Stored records
:::

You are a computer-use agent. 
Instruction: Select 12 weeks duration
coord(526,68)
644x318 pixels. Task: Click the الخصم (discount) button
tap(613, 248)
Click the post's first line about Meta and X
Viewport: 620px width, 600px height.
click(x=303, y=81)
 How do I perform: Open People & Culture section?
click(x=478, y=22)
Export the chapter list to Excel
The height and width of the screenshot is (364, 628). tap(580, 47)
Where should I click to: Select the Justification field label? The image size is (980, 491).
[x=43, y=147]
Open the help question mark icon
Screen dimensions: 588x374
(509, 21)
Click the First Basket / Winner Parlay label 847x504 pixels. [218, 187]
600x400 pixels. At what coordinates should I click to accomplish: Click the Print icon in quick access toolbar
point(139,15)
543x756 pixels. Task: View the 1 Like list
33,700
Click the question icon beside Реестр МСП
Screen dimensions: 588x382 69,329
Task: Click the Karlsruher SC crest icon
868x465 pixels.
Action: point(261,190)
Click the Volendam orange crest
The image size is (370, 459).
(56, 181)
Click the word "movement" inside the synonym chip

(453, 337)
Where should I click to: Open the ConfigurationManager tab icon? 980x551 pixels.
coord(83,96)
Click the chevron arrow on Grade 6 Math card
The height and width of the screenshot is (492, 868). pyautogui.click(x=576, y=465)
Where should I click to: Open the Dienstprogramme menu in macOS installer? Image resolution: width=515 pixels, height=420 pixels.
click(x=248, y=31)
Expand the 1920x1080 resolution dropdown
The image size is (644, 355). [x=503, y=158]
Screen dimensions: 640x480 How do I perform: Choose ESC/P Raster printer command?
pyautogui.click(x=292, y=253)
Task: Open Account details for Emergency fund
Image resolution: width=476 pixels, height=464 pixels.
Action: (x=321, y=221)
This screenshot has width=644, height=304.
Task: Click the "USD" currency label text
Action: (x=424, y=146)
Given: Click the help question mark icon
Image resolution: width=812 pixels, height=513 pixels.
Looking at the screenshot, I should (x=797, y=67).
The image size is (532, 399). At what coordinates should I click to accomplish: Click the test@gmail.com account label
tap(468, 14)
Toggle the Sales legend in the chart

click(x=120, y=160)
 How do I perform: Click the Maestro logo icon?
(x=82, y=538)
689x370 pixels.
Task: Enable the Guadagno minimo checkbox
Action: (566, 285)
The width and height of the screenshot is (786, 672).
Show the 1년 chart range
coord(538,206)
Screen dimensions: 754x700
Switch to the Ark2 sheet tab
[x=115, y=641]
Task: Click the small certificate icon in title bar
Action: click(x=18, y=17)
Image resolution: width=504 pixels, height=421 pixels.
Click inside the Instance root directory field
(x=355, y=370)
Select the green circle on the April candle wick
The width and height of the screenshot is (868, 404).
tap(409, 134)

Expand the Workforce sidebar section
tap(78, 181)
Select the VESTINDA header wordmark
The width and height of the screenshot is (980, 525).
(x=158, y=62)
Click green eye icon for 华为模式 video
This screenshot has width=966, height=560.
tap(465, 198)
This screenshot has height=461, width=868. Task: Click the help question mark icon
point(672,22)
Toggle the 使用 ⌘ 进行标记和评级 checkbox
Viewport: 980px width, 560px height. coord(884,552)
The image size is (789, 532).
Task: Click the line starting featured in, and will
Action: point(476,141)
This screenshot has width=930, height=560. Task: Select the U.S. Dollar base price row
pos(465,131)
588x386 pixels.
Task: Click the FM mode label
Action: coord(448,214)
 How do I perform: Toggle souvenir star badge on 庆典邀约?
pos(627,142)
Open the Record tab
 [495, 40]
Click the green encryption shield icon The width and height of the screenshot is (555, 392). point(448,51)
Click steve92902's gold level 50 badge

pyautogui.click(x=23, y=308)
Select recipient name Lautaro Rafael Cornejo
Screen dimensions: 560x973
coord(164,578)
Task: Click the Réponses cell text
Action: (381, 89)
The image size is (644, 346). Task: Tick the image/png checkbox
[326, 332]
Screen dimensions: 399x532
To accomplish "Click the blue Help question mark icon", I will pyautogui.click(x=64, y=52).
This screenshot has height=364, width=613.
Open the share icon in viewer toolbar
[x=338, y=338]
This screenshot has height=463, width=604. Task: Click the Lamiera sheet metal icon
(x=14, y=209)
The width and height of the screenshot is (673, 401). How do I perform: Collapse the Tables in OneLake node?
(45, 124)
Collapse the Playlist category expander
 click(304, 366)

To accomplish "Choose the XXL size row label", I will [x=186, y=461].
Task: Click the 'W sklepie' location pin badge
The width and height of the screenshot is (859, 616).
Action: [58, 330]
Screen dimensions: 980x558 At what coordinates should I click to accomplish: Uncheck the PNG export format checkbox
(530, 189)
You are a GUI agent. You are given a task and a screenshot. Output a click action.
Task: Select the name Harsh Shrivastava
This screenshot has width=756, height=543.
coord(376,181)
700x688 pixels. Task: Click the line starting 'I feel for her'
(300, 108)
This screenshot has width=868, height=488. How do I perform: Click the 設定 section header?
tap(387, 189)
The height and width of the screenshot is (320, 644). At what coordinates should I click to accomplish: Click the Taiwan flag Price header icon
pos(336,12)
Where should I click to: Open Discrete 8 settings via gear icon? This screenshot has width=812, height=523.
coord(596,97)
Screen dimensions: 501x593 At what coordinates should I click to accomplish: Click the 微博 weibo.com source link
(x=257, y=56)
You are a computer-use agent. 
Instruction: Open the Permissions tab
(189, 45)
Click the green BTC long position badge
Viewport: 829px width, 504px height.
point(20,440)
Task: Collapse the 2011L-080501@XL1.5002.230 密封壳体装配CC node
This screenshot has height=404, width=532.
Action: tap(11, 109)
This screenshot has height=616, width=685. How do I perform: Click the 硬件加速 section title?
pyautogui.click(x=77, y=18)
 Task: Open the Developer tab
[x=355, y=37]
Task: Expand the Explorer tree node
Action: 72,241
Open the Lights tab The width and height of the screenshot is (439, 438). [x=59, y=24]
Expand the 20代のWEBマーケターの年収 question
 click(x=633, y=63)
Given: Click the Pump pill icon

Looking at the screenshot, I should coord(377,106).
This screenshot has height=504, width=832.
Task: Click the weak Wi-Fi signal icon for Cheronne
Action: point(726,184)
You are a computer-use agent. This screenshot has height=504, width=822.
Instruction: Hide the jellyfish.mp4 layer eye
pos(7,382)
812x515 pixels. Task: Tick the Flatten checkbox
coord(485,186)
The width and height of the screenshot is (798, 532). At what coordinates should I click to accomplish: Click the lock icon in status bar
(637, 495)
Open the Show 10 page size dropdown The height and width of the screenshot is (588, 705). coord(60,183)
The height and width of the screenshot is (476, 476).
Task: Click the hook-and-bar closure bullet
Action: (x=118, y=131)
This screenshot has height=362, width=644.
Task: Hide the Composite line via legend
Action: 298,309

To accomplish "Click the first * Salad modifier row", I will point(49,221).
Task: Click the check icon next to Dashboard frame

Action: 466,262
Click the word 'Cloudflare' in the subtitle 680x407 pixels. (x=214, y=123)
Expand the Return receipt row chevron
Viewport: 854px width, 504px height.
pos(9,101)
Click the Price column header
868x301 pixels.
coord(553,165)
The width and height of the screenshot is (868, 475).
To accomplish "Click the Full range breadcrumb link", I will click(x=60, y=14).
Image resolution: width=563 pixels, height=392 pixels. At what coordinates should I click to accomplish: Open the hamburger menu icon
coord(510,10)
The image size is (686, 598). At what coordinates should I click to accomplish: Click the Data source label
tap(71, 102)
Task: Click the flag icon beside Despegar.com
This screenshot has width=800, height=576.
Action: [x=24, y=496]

:::

About this exercise:
Print the lines above from the one with "Click green eye icon for 华为模式 video" through the one with "Click the green encryption", both included, exactly as written and nothing more.

Written solution:
Click green eye icon for 华为模式 video
This screenshot has width=966, height=560.
tap(465, 198)
This screenshot has height=461, width=868. Task: Click the help question mark icon
point(672,22)
Toggle the 使用 ⌘ 进行标记和评级 checkbox
Viewport: 980px width, 560px height. coord(884,552)
The image size is (789, 532).
Task: Click the line starting featured in, and will
Action: point(476,141)
This screenshot has width=930, height=560. Task: Select the U.S. Dollar base price row
pos(465,131)
588x386 pixels.
Task: Click the FM mode label
Action: coord(448,214)
 How do I perform: Toggle souvenir star badge on 庆典邀约?
pos(627,142)
Open the Record tab
 [495, 40]
Click the green encryption shield icon The width and height of the screenshot is (555, 392). point(448,51)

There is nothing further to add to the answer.